It was a WBO weekend in the Boxing Challenge with three championships being defended in various venues and two quarterfinals in the World Boxing Super Series.
The biggest bout hailed from Omaha, Nebraska where hometown star Terence Crawford ripped home a tremendous uppercut in the final round to drop Jose Benavidez and followed up with the most ferocious finishing attack in the business to end the fight with a beaten Benavidez helpless and sliding along the ropes.
Benavidez fought pretty well for the first half of the fight, but Crawford steadily wore the taller and seemingly larger opponent down and was well ahead on my scorecard (8-3) entering the final round.
The problem for Jose Benavidez and what a talented fighter hasn't been able to figure out to date, is that he has excellent physical advantages for the division (tall and strong), but has never learned to use them.
In other words, Benavidez doesn't fight "tall" and use a strong jab to keep opponents on their back foot.
When Benavidez tried that against Crawford and he didn't do enough of it, he had success and whether Crawford took that away from him or he simply refused to continue using what worked, that is where the fight swung to Crawford.
As for Terence Crawford, arguably the top fighter in the world, it looks like a mandatory defense next and then who knows what waits on the Top Rank side.
Everyone wants to see Errol Spence vs Terence Crawford, but the problem is that the guy that likes to fight and wants to be more active (Crawford) doesn't have a lot of fights available, while the person that is content with one or two fights a year (Spence) has plenty of them that are easy to make.
I hate to say it, but we might look back down the road at Crawford-Spence and that might be another great fight that never happened or at least, happened too late.
On the undercard, Olympic silver medalist Shakur Stevenson knocked down late replacement Viorel Simion three times in the first round in a round one stoppage in showing the power that Stevenson had yet to flash in his start as a pro.
A great performance by Stevenson, but I thought the refereeing was inept as the second knockdown was clearly a slip and despite Simion being badly hurt after the third knockdown, the bell clanged loudly that the round was over after Simion rose, yet the referee stopped the fight rather than allow Simion the minute between rounds to try to put things together.

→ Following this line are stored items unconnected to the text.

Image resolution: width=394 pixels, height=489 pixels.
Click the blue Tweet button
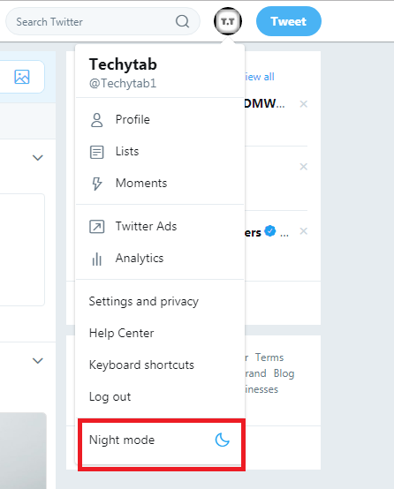[x=289, y=21]
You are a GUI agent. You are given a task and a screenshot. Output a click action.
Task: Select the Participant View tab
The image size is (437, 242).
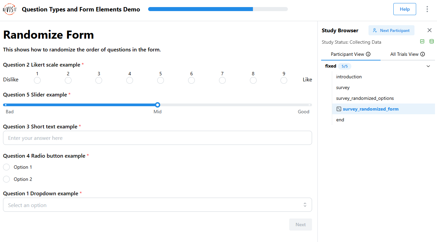[347, 54]
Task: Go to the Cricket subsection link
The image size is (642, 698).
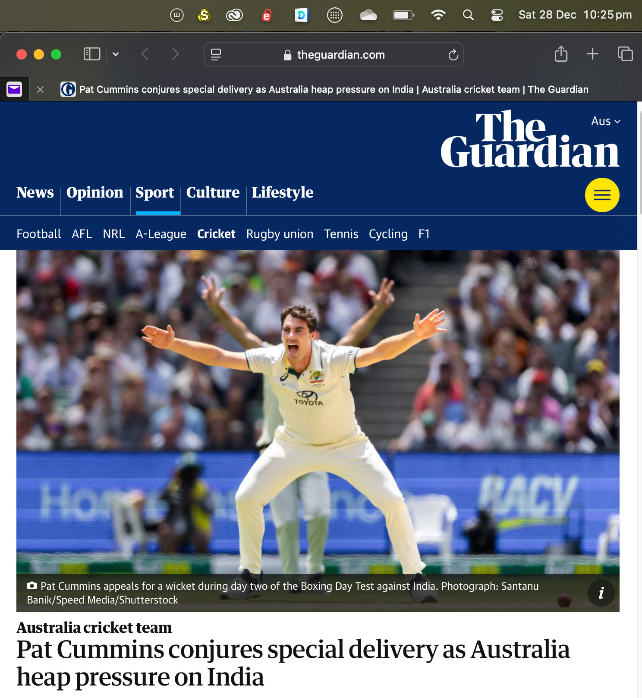Action: click(216, 234)
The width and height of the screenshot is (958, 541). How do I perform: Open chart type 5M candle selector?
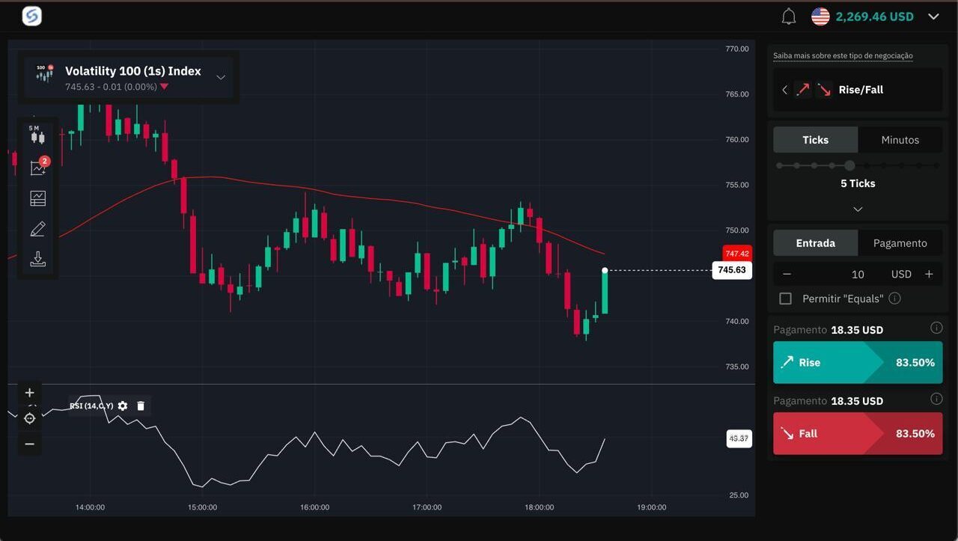click(x=37, y=135)
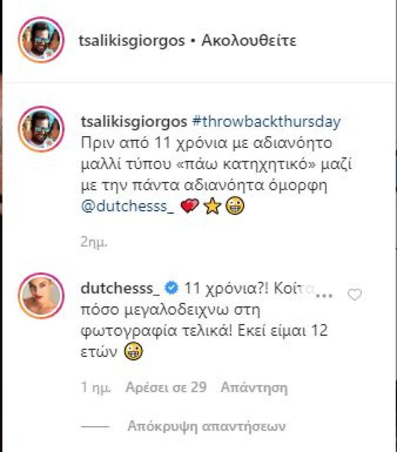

I'm very doubtful that would have happened, but Simion deserved the chance to try.
Bad refereeing happens so often in states like Nebraska that rarely have fight cards and I know that there would be a certain degree of hassle involved, but I'd really like to see referees (and judges for that matter) be imported that have more experience for the world-class cards that are scheduled for less than world class boxing states.
In Russia, the World Boxing Super Series limped to a slow beginning with two quarter-finals in two divisions that went the distance and excited no one.
In the cruiserweight division, American Andrew Tabiti won a unanimous decision over Ruslan Fayfer in a less than exciting fight.
The most exciting thing in this fight was Fayfer's point deduction in the last round for pushing.
I scored Tabiti a 115-112 winner and Tabiti will face the winner of this weekend's Yunier Dorticos-Mateusz Masternak matchup in the semi's.
The other fight in the bantamweight divisional tournament wasn't more exciting as lanky Zolani Tete retained his WBO title with a unanimous decision over a decorated amateur, but inexperienced professional in Mikhail Aloyan,
Outside of Tete knocking Aloyan down in the first round, the bout was eleven rounds of attempted movement by Tete and loads of grabbing, wrestling, and holding by both boxers to the point of both fighters having a point deducted.
Tete will face the winner of the upcoming WBA title fight between Ryan Burnett and Nonito Donaire in the next round.
Let's hope that both Tabiti and Tete will deliver better fights in their next fights than they did last week.
I'm not sure how many people were watching on Facebook as this fight took place at the same time as Terence Crawford was fighting on ESPN, but WBO light flyweight champ Angel Acosta took out Abraham Rodriguez with a bullet of a left hook in the second round as you'll see anywhere.
I'm not sure what Acosta has next for his future, but for his size, he punches as hard as anyone under 126 pounds.
In the boxing challenge, I outscored Ramon Malpica 8-7 on the weekend to increase my lead to 167-143 on the season.